Reproduce the records from the line with "Given: Click the divider" through the end of the records, swapping "Associations" for "Attachments" and changing nothing else.

# # #

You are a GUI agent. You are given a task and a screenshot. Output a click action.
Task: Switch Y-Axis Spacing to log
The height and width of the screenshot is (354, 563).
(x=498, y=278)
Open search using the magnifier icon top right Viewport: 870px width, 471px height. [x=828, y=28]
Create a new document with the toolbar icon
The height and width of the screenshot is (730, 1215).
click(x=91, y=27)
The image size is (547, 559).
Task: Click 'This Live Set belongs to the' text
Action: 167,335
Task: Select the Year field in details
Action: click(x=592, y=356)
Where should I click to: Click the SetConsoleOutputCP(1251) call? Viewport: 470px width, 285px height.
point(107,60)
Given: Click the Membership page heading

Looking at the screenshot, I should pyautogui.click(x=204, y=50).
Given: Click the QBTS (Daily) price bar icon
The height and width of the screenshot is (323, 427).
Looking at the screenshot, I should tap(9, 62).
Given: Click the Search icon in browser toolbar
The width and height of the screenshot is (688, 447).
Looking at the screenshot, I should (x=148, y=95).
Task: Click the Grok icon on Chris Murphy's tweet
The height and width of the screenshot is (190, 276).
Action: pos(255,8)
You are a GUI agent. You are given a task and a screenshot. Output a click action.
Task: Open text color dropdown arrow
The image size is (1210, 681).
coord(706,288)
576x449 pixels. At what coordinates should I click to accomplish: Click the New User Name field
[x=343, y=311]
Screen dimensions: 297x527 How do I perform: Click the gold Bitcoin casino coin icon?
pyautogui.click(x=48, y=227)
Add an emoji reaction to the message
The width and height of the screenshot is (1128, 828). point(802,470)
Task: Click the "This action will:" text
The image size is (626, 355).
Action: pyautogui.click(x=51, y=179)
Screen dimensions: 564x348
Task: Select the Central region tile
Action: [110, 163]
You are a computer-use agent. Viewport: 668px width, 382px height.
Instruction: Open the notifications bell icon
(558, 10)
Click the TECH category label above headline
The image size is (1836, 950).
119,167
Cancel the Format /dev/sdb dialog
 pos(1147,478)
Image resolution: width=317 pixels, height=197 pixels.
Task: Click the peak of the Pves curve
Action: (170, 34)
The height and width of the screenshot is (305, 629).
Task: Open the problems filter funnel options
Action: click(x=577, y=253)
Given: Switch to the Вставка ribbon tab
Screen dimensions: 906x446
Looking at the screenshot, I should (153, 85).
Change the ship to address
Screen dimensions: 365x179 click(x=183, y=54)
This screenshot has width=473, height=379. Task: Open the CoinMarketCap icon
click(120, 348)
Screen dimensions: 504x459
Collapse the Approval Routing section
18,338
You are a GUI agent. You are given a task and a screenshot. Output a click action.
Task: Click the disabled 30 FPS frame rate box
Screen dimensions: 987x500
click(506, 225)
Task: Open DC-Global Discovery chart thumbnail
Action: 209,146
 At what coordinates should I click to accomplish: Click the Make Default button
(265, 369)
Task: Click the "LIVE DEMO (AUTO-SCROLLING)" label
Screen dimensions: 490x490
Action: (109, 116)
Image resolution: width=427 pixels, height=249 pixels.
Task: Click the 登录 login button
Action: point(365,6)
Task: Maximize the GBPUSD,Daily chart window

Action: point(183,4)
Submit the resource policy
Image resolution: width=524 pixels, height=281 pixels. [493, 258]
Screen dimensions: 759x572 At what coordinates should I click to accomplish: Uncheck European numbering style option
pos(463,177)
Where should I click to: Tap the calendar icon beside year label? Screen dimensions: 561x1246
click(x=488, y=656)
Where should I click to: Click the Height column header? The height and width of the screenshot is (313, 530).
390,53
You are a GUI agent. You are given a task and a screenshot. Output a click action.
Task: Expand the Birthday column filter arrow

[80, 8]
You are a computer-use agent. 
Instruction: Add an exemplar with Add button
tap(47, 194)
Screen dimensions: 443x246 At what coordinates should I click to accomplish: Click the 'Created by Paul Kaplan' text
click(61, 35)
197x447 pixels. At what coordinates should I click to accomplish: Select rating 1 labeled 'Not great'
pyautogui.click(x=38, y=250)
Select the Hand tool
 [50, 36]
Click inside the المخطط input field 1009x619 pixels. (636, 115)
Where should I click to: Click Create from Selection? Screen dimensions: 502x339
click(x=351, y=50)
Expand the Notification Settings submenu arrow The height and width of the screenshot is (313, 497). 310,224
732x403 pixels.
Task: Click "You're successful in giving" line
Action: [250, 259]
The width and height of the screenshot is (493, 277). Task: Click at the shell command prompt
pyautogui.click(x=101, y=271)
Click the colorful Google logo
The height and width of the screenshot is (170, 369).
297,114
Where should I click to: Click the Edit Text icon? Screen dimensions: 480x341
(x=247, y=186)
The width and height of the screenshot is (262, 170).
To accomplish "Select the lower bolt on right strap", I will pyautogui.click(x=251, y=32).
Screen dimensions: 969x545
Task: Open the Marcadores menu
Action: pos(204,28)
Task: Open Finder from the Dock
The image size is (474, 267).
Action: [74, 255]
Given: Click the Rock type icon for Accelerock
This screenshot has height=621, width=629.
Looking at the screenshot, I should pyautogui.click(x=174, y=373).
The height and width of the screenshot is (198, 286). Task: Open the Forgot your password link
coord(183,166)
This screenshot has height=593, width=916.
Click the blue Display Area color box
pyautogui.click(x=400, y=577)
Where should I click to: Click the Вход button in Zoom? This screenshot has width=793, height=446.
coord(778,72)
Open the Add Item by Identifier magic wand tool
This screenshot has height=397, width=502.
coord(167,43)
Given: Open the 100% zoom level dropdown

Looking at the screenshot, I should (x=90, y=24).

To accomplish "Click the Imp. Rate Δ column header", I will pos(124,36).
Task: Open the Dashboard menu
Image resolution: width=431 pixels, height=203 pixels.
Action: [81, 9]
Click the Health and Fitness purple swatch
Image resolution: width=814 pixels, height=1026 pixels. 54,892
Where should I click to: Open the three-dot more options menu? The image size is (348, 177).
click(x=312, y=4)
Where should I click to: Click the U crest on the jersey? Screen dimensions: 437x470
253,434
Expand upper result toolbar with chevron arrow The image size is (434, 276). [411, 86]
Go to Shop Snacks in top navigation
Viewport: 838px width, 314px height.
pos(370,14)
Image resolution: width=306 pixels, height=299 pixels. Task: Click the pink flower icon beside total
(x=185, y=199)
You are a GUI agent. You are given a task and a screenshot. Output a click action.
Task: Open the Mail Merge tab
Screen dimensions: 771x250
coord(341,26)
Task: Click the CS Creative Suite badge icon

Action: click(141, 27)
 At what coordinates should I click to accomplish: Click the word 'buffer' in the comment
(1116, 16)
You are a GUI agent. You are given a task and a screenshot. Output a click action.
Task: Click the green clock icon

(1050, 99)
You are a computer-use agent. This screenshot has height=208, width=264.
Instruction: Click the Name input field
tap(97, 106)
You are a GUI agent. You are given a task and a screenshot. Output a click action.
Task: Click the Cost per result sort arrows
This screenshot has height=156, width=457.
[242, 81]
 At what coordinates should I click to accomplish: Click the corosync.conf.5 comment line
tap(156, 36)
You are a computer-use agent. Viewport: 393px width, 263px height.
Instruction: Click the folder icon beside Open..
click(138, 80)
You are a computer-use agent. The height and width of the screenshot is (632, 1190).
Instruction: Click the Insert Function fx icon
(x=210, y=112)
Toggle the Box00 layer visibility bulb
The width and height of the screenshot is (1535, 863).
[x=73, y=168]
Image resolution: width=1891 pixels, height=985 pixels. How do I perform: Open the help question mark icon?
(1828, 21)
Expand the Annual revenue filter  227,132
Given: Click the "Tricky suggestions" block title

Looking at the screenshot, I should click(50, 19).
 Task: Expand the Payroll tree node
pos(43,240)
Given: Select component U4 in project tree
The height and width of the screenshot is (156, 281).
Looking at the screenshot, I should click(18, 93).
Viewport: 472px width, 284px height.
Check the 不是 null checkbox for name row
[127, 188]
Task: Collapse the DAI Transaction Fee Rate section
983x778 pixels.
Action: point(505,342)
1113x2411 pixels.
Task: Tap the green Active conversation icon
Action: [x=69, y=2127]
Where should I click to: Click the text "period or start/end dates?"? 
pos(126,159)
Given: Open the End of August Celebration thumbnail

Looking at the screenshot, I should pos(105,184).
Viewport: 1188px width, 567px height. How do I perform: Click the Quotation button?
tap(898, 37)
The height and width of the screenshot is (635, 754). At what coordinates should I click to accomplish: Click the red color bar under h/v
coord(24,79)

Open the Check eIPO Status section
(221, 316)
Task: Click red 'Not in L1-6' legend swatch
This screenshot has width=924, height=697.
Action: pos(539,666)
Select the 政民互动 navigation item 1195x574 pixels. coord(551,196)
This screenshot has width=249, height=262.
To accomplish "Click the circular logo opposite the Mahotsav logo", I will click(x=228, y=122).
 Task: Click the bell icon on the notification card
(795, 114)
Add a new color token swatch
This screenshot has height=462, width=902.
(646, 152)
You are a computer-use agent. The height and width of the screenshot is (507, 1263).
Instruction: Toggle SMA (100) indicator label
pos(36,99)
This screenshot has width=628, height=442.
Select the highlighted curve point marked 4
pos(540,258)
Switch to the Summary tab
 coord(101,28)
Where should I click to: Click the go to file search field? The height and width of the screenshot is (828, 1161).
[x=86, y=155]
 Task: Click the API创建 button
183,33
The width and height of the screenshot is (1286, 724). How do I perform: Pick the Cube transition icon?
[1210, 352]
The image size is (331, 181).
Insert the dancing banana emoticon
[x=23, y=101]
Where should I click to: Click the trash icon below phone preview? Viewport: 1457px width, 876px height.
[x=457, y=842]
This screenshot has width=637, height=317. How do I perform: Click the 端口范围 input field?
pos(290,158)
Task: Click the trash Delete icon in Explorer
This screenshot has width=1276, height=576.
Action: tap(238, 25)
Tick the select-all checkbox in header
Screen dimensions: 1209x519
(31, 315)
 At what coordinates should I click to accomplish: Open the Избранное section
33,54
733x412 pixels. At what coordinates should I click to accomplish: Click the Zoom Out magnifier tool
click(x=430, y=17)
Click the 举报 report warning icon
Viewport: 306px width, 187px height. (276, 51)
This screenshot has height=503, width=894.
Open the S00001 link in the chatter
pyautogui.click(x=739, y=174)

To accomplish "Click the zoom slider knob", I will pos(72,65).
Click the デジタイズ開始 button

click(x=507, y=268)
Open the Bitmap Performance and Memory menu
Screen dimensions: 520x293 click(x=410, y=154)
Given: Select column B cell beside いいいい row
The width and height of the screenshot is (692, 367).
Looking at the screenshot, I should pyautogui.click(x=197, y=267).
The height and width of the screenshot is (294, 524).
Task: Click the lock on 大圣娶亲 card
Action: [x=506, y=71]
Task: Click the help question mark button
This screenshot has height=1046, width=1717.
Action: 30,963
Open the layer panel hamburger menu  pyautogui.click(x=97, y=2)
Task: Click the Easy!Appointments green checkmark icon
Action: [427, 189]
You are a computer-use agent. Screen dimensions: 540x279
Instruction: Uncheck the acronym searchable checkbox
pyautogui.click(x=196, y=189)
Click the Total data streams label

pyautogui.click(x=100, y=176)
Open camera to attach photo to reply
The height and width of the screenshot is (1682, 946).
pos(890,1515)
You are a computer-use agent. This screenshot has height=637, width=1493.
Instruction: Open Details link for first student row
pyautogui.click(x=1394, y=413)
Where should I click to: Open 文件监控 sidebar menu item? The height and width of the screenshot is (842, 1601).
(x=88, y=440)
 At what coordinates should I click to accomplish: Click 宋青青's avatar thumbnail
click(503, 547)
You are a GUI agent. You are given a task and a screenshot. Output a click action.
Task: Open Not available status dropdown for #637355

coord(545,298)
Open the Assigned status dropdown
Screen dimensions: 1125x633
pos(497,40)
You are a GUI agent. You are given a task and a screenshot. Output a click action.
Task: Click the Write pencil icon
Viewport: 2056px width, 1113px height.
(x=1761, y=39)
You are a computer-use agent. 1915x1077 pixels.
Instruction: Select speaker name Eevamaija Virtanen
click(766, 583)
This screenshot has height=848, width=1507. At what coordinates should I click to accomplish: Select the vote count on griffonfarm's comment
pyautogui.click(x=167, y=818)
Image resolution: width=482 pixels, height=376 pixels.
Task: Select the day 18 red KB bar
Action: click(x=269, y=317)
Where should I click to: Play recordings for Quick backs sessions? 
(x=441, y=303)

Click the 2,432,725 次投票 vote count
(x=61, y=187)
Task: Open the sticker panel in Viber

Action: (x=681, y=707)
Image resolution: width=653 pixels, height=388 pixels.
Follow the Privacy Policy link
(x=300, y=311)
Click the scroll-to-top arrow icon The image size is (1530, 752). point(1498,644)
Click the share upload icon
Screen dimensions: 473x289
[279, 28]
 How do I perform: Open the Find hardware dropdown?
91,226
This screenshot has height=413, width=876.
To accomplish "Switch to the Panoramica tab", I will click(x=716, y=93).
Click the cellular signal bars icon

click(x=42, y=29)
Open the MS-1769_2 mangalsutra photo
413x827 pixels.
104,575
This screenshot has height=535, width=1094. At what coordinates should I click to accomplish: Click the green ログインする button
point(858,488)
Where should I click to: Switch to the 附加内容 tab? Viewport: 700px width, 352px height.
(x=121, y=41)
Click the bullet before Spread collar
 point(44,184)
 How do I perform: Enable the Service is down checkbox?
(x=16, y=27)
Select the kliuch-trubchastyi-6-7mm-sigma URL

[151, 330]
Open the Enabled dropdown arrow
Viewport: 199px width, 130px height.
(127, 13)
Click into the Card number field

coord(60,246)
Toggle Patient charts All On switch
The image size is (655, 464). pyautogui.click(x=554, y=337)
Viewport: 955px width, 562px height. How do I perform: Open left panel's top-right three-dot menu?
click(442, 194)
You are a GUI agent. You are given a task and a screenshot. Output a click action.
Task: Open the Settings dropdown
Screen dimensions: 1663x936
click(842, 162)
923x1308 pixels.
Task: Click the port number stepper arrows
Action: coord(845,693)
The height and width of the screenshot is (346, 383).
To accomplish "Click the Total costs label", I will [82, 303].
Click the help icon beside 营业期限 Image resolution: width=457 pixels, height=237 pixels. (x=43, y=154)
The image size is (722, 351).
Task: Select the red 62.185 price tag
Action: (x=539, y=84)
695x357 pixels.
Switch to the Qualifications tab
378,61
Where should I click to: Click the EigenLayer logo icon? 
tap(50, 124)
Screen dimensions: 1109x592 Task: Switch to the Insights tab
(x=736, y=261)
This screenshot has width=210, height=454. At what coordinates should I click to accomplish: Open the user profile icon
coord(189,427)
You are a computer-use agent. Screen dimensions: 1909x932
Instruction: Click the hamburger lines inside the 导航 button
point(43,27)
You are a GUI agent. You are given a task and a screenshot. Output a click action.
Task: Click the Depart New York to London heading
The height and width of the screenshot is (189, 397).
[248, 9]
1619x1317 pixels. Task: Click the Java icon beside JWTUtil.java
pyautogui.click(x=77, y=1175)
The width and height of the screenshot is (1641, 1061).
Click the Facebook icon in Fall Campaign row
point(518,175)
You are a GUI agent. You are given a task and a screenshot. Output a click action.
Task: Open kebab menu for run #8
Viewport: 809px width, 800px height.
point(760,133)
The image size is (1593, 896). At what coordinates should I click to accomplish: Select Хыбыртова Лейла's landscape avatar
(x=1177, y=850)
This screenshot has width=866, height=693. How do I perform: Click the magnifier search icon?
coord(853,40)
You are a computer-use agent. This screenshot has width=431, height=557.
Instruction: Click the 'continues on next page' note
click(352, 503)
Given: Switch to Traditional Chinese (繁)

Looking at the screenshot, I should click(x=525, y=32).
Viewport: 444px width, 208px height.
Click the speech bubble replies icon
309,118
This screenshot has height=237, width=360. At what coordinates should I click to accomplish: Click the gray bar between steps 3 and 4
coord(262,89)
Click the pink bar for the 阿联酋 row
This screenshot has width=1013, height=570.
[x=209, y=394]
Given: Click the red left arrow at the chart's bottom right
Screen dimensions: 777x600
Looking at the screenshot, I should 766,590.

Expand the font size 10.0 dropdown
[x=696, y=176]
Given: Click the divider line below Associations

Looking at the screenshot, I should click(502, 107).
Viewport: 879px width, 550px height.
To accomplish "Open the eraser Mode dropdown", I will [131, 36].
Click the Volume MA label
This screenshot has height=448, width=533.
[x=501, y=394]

# # #

#### Full solution
Given: Click the divider line below Attachments

Looking at the screenshot, I should click(502, 107).
Viewport: 879px width, 550px height.
To accomplish "Open the eraser Mode dropdown", I will [131, 36].
Click the Volume MA label
This screenshot has height=448, width=533.
[x=501, y=394]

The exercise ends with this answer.